宋书瑶的心猛地一沉,像被一只无形的手紧紧攥住。
“你在哪里?”她的声音瞬间绷紧,属于医生的冷静本能压过了内心的惊涛骇浪。
“家……家里……地板上……”沈听雨的声音断断续续,“刚才……想起来……头晕……摔了一下……”
“我马上到!保持通话,或者把手机放在身边!听雨,能听到我说话吗?”宋书瑶一边飞快地冲向路边拦出租车,一边对着手机那头喊道,声音是自己都未曾察觉的颤抖。
“嗯……”沈听雨应了一声,声音越来越微弱。
去沈听雨家的路上,宋书瑶感觉每一秒都像一个世纪那么漫长。她不停地催促司机,脑子里飞速闪过各种可能性——低血糖?体位性低血压?心律失常?还是……她不敢去想那个最坏的可能。
她用颤抖的手解锁手机,拨通了医院急救中心的电话,言简意赅地说明了情况和她推测的地址,请求派出救护车。
冲到沈听雨家门口,她用力拍打着房门:“听雨!沈听雨!能开门吗?是我,书瑶!”
里面没有任何回应。
宋书瑶强迫自己冷静下来,她想起沈听雨说过,为了方便她过来,在门口的脚垫下面放了一把备用钥匙。她几乎是手脚并用地掀开脚垫,摸到那把冰凉的钥匙,颤抖着插进锁孔。
门开了。
客厅里没有开灯,光线昏暗。沈听雨蜷缩在玄关与客厅交界处的地板上,一动不动。她脸色惨白如纸,嘴唇失去了所有血色,额发被冷汗浸湿,黏在皮肤上。
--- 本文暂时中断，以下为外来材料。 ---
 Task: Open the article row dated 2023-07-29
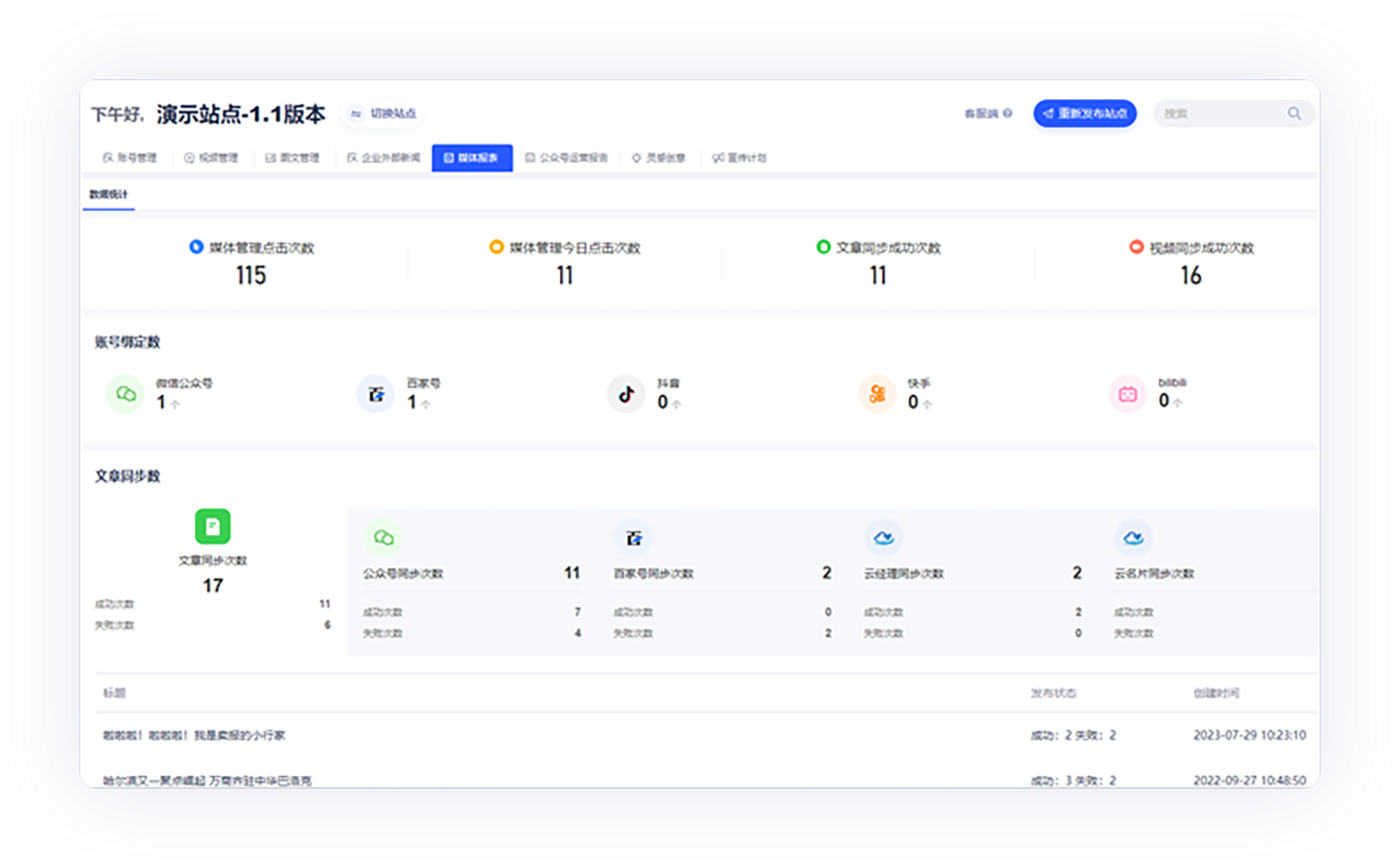(x=195, y=735)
她的呼吸浅而急促,胸口微弱地起伏着。
“听雨!”宋书瑶扑过去,跪倒在地,第一时间去探她的颈动脉。脉搏快而微弱,触手一片湿冷。
“救护车……马上就到……”宋书瑶的声音哽住了,她紧紧握住沈听雨冰凉的手,另一只手轻轻拍打她的脸颊,“听雨,看着我,保持清醒!”
沈听雨的眼睫颤动了几下,艰难地睁开一条缝,视线涣散地聚焦在宋书瑶脸上。她似乎想扯出一个笑容,却连这点力气都没有了。
“书瑶……冷……”她气若游丝地说。
宋书瑶立刻脱下自己的外套,裹住她,将她紧紧抱在怀里,试图用自己的体温温暖她。她能感觉到沈听雨的身体在轻微地颤抖。这一刻,什么医生的冷静、专业,全都土崩瓦解。巨大的恐惧像冰冷的潮水,瞬间将她淹没。她抱着沈听雨,像是抱着一件即将碎裂的珍宝。
“没事的,没事的,我在这里,救护车马上就到了……”她一遍遍地重复着,不知道是在安慰沈听雨,还是在安慰自己那颗快要跳出胸腔的心。
远处,终于传来了救护车由远及近的、刺耳又令人心安的鸣笛声。
然而,这声音听在宋书瑶耳中,却像是命运的号角,吹响了一场她从未预料到的、残酷战争的序幕。怀里的沈听雨轻得像一片羽毛,仿佛随时都会消失。宋书瑶低下头,将脸埋在她冰冷的发间,滚烫的泪水终于失控地涌出,砸落在沈听雨毫无血色的脸颊上。
阳光明媚的午后,书店的约定,那些关于饼干和吉他的玩笑……所有平静的假象,都在这一刻,被彻底击得粉碎。
裂痕,早已存在。只是她,或者说她们,都选择了视而不见。
而现在,裂痕之下,那深不见底的黑暗,正张开了巨口。